Delgado, Soledad; Somovilla, Pilar; Ferrer-Orta, Cristina; Martinez-Gonzalez, Brenda; Vazquez-Monteagudo, Sergi; Munoz-Flores, Javier; Soria, Maria Eugenia; Garcia-Crespo, Carlos; de Avila, Ana Isabel; Duran-Pastor, Antoni; Gadea, Ignacio; Lopez-Galindez, Cecilio; Moran, Federico; Lorenzo-Redondo, Ramon; Verdaguer, Nuria; Perales, Celia; Domingo, Esteban

Universidad Politecnica de Madrid; Consejo Superior de Investigaciones Cientificas (CSIC); CSIC - Centro de Biologia Molecular Severo Ochoa (CBM); Autonomous University of Madrid; Consejo Superior de Investigaciones Cientificas (CSIC); CSIC - Instituto de Biologia Molecular de Barcelona (IBMB); Consejo Superior de Investigaciones Cientificas (CSIC); CSIC - Centro Nacional de Biotecnologia (CNB); Autonomous University of Madrid; Instituto de Salud Carlos III; Centro Nacional de Microbiologia (CNM); Complutense University of Madrid; Northwestern University; Feinberg School of Medicine

PROCEEDINGS OF THE NATIONAL ACADEMY OF SCIENCES OF THE UNITED STATES OF AMERICA

0027-14939

10.1073/pnas.2317851121

2024-03-05

Since its introduction in the human population, SARS-CoV-2 has evolved into multiple clades, but the events in its intrahost diversification are not well understood.
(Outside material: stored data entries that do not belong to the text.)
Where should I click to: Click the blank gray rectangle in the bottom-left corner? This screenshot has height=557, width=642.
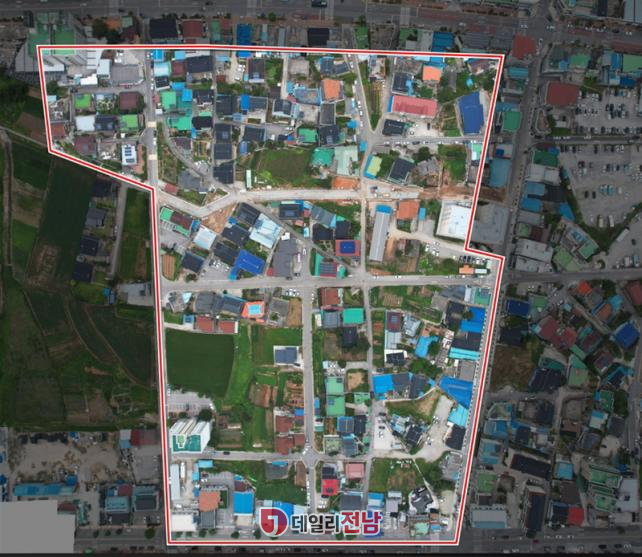pyautogui.click(x=37, y=527)
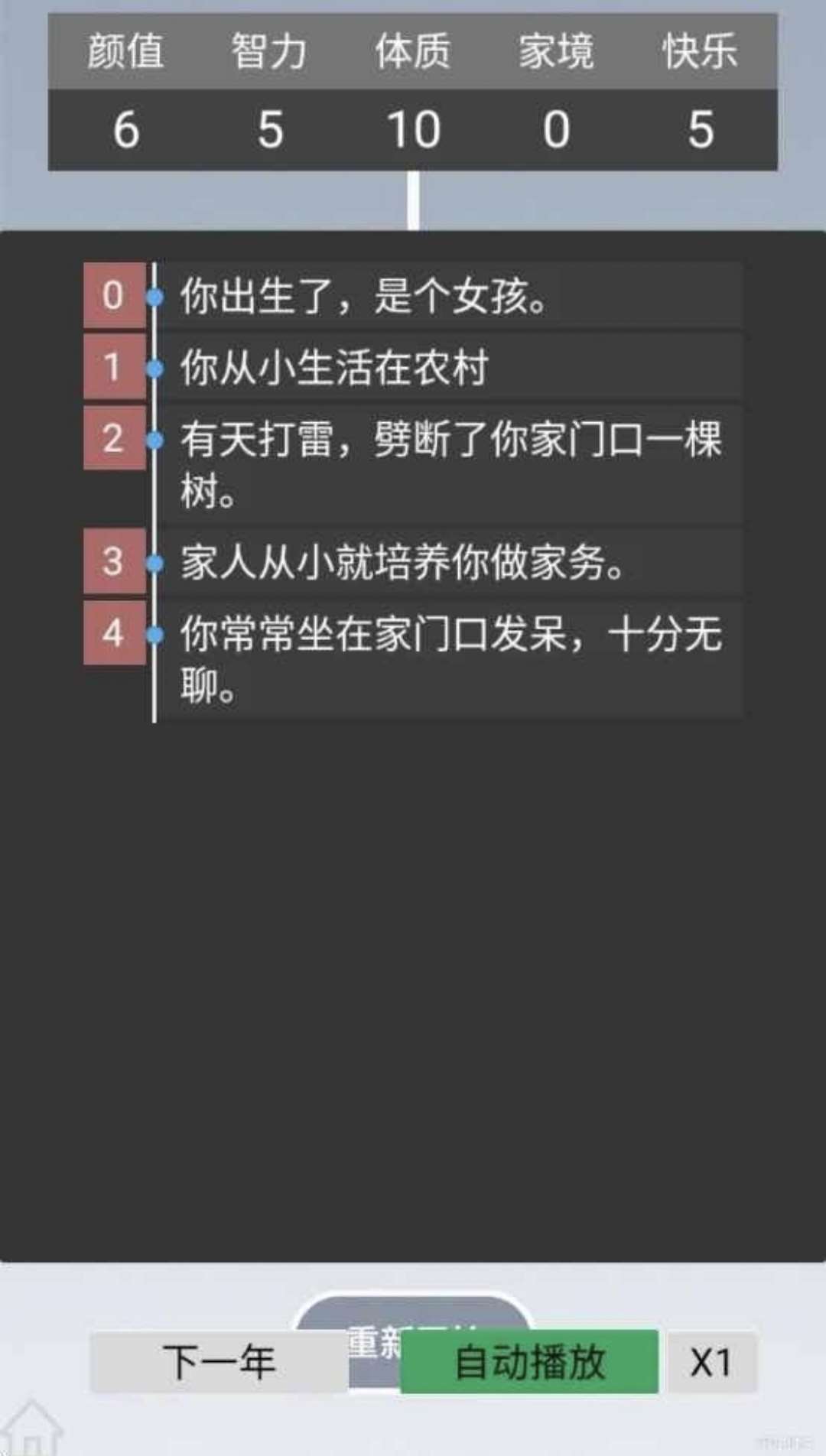Click the 家境 stat header

coord(556,52)
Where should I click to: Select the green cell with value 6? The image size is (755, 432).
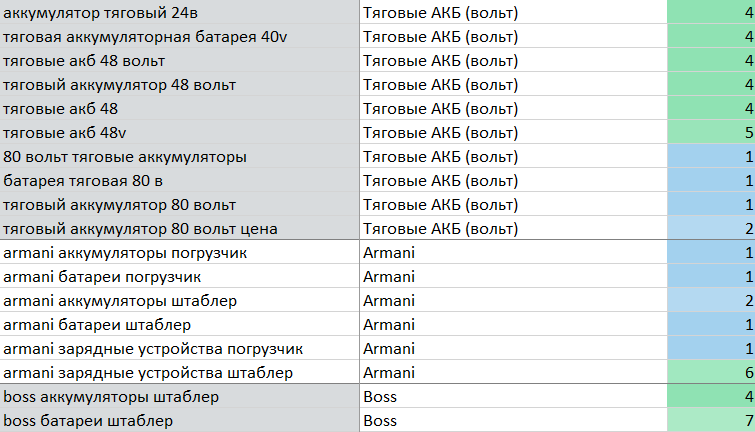[x=711, y=373]
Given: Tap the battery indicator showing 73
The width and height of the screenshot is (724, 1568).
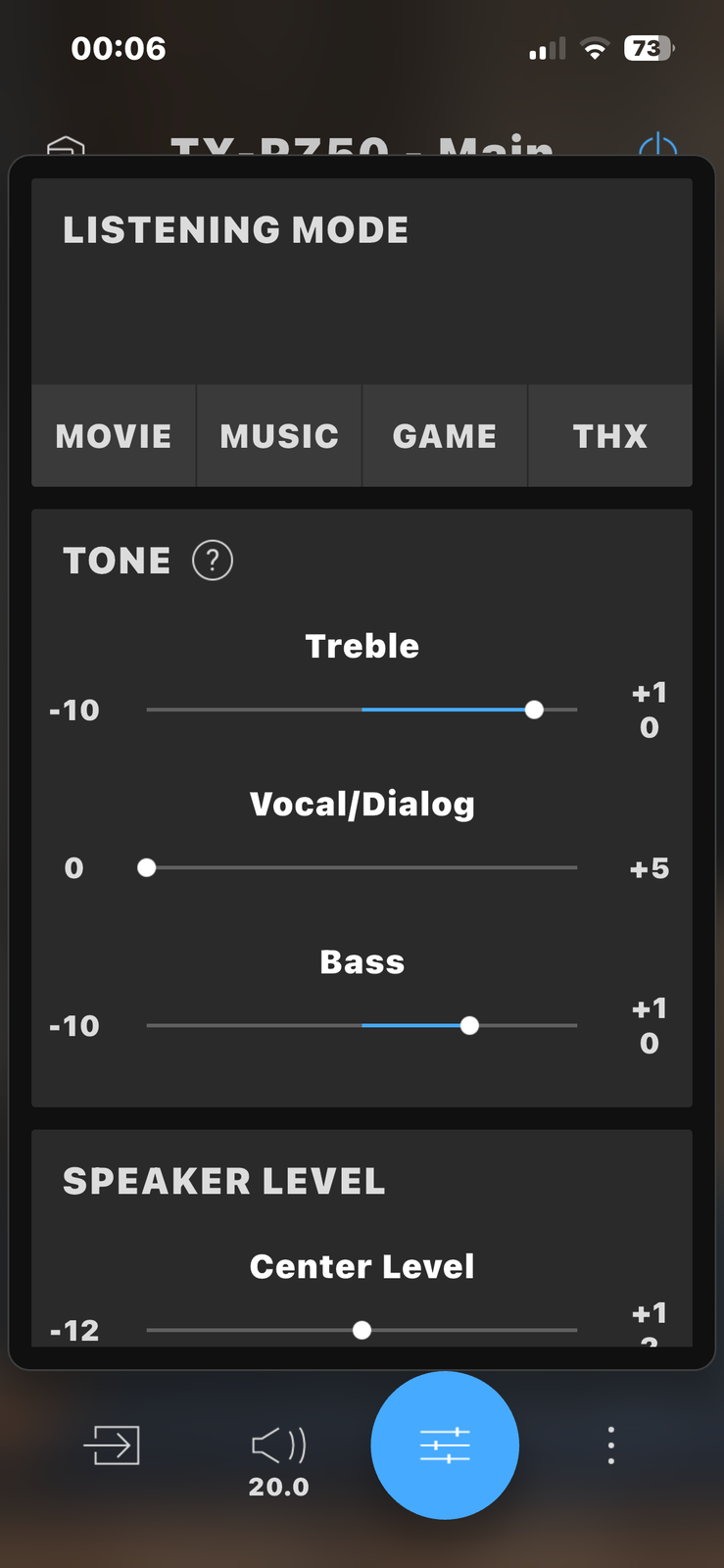Looking at the screenshot, I should coord(649,49).
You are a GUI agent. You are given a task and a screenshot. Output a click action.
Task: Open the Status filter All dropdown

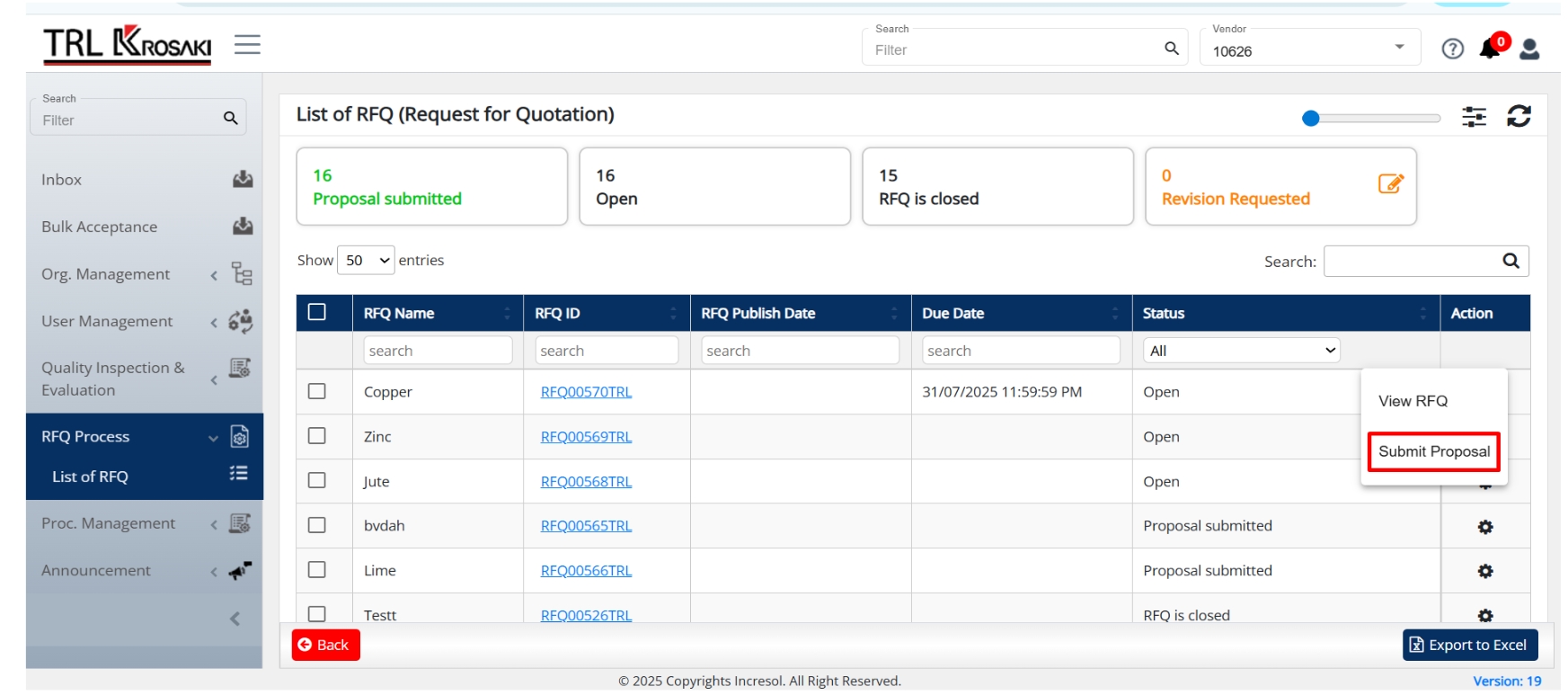(1241, 351)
Here, we compare three- dimensional (3D) self- organized neural haplotype maps (SOMs) of SARS-CoV-2 from thirty individual nasopharyngeal diagnostic samples obtained within a 19- day interval in Madrid (Spain), at the time of transition between clades 19 and 20. SOMs have been trained with the haplotype repertoire present in the mutant spectra of the nsp12- and spike (S)- coding regions. Each SOM consisted of a dominant neuron (displaying the maximum frequency), surrounded by a low- frequency neuron cloud. The sequence of the master (dominant) neuron was either identical to that of the reference Wuhan- Hu- 1 genome or differed from it at one nucleotide position. Six different deviant haplotype sequences were identified among the master neurons. Some of the substitutions in the neural clouds affected critical sites of the nsp12-nsp8-nsp7 polymerase complex and resulted in altered kinetics of RNA synthesis in an in vitro primer extension assay. Thus, the analysis has identified mutations that are relevant to modification of viral RNA synthesis, present in the mutant clouds of SARS-CoV-2 quasispecies. These mutations most likely occurred during intrahost diversification in several COVID-19 patients, during an initial stage of the pandemic, and within a brief time period.